李教授的这几段论述,恐怕至今仍然局限在有限的学术圈子里。今天我做一回学术掮客,把它从学术圈扛到更普罗的读者面前。当然,这里的一些尖锐措辞是我的,不是李教授的。这一点是需要告知读者诸君的。

黑五类现象固然是马克思主义政治意识形态的产物,然而马克思主义的政治意识形态绝非它的唯一根源。苏联、东欧等社会主义国家与中国一样,也是马克思主义的信徒,可是那里却不曾存在大规模的类似中国黑五类的政治贱民群体。这就说明,黑五类现象是中国固有传统文化根性和国民性上长出的一个特有的巨型社会政治肿瘤。

首先,中国本来就是一个惯于制造贱民的社会。中国历史上虽然不像印度那样有一个庞大的贱民阶层,可却从来不缺贱民群体。 中共建国后,二流子、破鞋、吸毒者、赌徒、地痞流氓、小偷小摸等等被新政府认定为新的贱民阶层,不问现状,不加审查,全都列入特殊户口管理,可以任意剥夺他们的权利和自由。这部分人被歧视、受欺凌,其他大多数人都习以为常,认为理所当然。这是黑五类现象之所以能在中国存在30多年的社会传统基础。

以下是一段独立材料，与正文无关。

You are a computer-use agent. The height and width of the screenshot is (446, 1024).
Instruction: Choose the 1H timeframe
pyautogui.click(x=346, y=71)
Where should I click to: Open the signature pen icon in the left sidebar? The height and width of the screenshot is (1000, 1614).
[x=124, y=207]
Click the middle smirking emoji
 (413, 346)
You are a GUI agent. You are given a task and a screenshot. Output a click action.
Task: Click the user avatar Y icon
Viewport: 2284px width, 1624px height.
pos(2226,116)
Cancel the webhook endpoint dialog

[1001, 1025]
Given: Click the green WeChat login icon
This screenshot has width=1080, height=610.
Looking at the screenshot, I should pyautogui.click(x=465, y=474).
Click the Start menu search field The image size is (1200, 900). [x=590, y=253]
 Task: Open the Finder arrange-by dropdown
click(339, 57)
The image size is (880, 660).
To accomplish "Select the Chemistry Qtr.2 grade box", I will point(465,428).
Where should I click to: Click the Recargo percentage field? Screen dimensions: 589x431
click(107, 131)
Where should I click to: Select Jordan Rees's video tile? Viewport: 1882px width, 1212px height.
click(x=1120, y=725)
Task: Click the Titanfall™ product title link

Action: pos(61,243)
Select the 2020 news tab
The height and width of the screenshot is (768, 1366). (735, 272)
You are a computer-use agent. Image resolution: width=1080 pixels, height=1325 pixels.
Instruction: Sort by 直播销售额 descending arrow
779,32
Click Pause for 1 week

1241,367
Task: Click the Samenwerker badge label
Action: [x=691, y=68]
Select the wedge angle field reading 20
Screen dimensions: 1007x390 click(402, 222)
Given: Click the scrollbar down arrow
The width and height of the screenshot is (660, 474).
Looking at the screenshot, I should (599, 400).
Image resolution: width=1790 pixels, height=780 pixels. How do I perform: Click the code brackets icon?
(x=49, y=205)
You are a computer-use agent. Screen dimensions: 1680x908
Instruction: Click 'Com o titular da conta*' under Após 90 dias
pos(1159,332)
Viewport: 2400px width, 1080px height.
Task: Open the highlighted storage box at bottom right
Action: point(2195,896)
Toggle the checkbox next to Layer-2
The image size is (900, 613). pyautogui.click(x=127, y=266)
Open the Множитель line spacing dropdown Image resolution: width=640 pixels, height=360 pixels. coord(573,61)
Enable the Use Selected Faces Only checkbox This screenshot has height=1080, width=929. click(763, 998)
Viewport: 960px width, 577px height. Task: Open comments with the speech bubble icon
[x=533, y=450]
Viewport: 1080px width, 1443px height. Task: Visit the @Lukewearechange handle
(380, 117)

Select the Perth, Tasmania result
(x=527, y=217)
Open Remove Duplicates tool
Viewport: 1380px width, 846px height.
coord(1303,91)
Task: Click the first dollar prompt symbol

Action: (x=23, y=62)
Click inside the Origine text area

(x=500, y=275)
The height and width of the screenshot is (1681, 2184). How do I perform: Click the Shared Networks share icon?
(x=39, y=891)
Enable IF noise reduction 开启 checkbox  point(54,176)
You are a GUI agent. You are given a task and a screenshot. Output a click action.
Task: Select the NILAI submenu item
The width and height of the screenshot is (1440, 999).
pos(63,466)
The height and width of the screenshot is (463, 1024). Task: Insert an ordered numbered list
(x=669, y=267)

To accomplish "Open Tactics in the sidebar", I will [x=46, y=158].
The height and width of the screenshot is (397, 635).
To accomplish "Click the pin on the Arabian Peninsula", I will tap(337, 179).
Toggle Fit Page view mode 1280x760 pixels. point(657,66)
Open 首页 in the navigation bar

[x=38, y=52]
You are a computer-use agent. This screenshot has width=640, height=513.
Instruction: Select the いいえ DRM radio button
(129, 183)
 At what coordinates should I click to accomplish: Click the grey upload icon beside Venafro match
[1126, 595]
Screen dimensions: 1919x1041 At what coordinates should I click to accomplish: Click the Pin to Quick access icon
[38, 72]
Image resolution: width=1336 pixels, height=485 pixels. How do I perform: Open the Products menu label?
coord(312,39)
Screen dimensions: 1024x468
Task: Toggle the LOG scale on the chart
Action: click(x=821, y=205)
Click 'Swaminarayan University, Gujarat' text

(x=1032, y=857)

其次,毛泽东工具主义的政治逻辑制造了黑五类贱民。毛几十年的革命运动,总体说来是属于工具主义的。说白了就是过河拆桥、卸磨杀驴主义。几十年来,无论中国社会的哪个阶层,毛泽东要用它时就抓来或哄来一用,用过随手就扔,甚至随手就杀。中共立国前,许许多多的共产党员出身于地主、资本家。可是“一阔脸就变”,拿到政权马上翻脸。建国以后,中共对四类、五类分子的政策和态度也是屡随其政治需要而改变。想整就整一阵,想松就松一阵,无法无天,目中无人,完全由着自己的政治感觉走。极具代表性的一个个案是六十年代初山西平陆“61个阶级兄弟”中毒和抢救事件。61人有不少是地主富农子弟,还有个别是反革命家属,他们当然不是阶级兄弟。可是为了“做文章”的需要,为了突出社会主义中国的阶级兄弟之爱,这些出身不好的人的家庭成分都被填成下中农或中农,暂时享受了阶级兄弟的待遇。可事件过后,他们又全部被恢复了原来的家庭成分。曾经享受一时的阶级兄弟待遇,在后来的阶级斗争和文革中都被“倒找回来”——有的被毒打致残,有的被迫自杀,更多的是娶不到老婆。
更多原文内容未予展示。